= Killing of Yassar Yaqub =

2017 death in Huddersfield, England

The killing of Yassar Yaqub occurred on the evening of 2 January 2017 near Huddersfield, West Yorkshire, England. Yaqub was a passenger in a car stopped by police on a sliproad near junction 24 of the M62 motorway and was fatally shot by a West Yorkshire Police firearms officer.

Mohammed Yaqub, Yaqub's father, paid for additional private postmortem and ballistics tests and insisted that his son was doing "nothing wrong" at the time of the shooting.

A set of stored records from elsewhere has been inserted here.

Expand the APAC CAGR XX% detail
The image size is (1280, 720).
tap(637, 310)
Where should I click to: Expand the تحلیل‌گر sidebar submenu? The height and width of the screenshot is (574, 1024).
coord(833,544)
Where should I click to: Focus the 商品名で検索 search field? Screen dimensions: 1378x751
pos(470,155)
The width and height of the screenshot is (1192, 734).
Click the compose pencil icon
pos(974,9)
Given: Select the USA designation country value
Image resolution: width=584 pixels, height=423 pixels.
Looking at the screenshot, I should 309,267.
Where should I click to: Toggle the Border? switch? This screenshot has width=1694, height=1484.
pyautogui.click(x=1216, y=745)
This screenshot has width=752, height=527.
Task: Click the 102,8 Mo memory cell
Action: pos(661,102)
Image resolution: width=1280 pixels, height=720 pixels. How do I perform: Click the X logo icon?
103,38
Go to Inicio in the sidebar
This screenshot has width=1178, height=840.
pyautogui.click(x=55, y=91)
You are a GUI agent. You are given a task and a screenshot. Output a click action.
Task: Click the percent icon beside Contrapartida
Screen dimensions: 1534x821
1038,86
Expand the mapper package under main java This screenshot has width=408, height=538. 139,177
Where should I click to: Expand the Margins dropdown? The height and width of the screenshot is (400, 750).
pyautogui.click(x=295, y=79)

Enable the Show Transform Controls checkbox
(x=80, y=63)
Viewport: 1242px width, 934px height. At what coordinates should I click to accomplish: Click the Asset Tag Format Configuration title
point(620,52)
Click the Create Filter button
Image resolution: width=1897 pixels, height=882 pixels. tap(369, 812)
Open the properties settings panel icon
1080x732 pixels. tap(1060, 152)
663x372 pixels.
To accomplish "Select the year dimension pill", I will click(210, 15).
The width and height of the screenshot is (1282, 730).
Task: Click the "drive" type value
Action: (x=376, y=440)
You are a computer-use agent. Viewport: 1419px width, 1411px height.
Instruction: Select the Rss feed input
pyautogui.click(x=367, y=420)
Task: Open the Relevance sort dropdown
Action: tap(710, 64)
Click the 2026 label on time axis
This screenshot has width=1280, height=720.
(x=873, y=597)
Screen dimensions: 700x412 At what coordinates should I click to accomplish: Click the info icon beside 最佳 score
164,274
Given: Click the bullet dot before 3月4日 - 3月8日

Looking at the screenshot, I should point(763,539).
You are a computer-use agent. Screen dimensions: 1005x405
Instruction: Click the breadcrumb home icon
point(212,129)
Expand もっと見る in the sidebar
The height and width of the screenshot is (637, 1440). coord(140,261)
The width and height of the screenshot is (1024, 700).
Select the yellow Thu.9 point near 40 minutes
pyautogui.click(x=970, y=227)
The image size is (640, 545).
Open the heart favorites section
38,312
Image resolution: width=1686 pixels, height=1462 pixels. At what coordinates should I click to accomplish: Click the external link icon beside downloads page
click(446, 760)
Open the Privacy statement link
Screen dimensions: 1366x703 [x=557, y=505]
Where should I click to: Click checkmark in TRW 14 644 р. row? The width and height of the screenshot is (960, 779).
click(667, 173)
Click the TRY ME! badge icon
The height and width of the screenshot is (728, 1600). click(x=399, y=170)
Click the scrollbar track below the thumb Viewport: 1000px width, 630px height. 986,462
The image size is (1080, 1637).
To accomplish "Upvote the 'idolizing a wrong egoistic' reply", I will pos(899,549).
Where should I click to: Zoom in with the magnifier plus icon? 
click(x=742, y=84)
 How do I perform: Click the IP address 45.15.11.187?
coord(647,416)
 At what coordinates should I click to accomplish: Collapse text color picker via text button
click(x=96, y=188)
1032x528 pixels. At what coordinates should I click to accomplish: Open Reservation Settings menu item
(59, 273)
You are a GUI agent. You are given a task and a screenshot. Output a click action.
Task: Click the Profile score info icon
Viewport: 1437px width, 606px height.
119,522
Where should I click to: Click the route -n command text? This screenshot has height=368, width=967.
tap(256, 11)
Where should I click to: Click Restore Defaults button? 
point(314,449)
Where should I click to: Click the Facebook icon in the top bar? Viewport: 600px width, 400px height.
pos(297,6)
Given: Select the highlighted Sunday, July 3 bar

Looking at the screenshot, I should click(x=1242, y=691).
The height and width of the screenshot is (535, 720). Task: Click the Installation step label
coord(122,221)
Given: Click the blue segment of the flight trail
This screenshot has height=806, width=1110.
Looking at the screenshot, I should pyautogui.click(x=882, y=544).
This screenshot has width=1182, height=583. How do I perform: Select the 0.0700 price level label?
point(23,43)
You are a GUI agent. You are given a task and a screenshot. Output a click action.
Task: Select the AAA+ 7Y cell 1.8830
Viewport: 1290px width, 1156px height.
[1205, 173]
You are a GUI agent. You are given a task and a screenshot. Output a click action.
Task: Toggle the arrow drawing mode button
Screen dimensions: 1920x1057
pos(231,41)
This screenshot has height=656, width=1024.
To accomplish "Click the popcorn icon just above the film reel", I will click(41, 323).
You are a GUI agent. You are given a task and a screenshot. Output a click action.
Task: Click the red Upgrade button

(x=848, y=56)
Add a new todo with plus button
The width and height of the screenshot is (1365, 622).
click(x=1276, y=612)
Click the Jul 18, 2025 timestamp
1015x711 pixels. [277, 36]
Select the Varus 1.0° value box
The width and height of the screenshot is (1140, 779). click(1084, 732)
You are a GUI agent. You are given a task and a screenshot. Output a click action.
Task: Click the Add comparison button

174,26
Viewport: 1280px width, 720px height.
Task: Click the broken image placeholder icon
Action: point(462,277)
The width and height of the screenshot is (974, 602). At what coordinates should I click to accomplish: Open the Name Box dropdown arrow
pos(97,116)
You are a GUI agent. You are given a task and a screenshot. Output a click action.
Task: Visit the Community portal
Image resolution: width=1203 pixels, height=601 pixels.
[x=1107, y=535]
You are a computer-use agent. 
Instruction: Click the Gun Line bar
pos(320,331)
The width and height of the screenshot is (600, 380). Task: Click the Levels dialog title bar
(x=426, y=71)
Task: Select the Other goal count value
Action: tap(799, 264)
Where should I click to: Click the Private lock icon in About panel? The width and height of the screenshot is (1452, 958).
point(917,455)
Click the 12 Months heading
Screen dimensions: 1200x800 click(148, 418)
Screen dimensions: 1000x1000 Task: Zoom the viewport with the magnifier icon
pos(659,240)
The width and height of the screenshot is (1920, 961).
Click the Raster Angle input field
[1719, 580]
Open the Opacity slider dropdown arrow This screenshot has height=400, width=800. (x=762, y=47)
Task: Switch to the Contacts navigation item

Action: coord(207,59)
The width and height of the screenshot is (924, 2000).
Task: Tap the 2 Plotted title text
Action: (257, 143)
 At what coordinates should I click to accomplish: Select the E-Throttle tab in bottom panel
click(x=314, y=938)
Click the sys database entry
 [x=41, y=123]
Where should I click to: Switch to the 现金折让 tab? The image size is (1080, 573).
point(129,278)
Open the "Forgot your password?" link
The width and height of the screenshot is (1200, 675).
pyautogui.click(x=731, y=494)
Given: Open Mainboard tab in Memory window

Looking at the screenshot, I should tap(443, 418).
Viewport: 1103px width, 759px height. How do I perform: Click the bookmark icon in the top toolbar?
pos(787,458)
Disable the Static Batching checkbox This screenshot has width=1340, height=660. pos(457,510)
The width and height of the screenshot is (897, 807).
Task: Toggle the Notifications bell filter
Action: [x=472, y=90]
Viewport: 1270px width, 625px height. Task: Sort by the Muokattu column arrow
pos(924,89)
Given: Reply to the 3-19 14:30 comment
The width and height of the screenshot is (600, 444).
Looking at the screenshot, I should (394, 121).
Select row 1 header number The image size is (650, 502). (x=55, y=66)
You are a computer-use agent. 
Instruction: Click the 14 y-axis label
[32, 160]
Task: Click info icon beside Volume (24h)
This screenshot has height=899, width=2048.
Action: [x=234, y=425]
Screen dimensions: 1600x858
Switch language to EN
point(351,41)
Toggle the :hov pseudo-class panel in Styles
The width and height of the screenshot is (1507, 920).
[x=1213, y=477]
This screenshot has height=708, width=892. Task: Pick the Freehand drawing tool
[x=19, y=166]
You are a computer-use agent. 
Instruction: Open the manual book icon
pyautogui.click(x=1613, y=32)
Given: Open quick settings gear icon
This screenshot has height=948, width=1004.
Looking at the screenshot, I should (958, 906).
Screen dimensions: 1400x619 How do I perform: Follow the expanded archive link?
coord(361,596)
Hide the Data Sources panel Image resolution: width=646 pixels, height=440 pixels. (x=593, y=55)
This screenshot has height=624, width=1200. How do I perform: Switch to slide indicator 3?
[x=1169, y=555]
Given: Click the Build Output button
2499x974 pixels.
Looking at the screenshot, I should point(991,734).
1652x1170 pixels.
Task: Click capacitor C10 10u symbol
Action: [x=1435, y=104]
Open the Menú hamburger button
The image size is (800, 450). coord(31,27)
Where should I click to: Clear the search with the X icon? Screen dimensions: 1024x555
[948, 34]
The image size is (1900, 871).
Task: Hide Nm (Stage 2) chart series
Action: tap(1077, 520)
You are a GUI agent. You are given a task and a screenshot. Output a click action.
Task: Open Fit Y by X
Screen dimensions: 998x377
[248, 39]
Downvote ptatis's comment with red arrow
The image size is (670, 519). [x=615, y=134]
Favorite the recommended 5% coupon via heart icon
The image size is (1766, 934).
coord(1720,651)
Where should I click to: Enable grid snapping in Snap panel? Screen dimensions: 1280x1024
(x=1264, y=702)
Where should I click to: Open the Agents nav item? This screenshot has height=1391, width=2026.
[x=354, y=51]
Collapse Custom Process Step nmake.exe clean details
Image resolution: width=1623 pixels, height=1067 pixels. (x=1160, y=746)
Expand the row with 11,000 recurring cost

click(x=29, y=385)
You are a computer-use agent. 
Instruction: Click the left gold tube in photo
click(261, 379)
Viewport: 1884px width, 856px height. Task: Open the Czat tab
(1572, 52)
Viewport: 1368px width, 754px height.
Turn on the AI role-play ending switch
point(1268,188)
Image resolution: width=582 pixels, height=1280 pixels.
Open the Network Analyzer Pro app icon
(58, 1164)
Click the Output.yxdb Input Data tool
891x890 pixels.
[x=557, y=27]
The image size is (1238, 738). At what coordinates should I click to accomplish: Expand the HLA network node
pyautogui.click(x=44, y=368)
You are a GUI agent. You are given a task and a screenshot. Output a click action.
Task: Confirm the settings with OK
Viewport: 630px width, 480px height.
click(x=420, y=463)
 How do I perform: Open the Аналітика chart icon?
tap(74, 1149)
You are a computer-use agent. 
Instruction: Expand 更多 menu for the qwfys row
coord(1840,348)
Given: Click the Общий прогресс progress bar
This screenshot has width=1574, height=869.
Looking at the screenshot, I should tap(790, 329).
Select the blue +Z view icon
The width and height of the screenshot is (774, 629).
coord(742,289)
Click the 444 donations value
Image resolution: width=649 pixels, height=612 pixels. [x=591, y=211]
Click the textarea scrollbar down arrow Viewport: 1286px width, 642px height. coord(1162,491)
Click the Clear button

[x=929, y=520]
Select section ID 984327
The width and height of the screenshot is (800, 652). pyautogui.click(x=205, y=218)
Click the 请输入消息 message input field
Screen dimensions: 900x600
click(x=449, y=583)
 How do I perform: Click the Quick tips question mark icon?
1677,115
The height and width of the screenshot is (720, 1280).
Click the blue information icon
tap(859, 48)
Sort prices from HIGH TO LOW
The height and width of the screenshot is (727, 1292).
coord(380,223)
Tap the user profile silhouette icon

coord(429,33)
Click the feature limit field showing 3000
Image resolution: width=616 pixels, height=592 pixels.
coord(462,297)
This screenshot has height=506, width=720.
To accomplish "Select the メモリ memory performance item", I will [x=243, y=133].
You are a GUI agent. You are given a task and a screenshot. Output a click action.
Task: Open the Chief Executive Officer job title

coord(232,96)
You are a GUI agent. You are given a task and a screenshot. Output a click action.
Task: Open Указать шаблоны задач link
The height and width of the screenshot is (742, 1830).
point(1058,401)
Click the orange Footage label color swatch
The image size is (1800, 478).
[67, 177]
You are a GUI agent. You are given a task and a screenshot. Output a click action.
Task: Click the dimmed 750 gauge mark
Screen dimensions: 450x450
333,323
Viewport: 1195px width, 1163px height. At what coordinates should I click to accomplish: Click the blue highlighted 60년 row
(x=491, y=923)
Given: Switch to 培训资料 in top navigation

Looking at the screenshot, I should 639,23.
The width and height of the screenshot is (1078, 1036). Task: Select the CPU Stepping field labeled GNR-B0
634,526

During the 2018 trial at Leeds Crown Court the driver of the car, Mohsin Amin, was found guilty of conspiracy to possess a firearm with intent to endanger life. He was sentenced to 18 years in prison. The two other males, David Butlin and Rexhino Arapaj were cleared of firearms charges but Butlin was found guilty of possessing an offensive weapon, a push dagger.

Yaqub was in one of two cars travelling in a convoy when four unmarked police vehicles stopped them at junction 24 of the motorway in Huddersfield. While Amin obeyed police instructions, Yaqub had crouched down and as he brought his hands back up the officer was "under no doubt he was holding a handgun", The Judge told Amin at sentencing: "You knew that Yassar Yakub had a gun, which you both intended should be used in a way that endangered life in a preconceived and imminent way."

The Crown Prosecution Service said there was evidence of "an ongoing drug feud".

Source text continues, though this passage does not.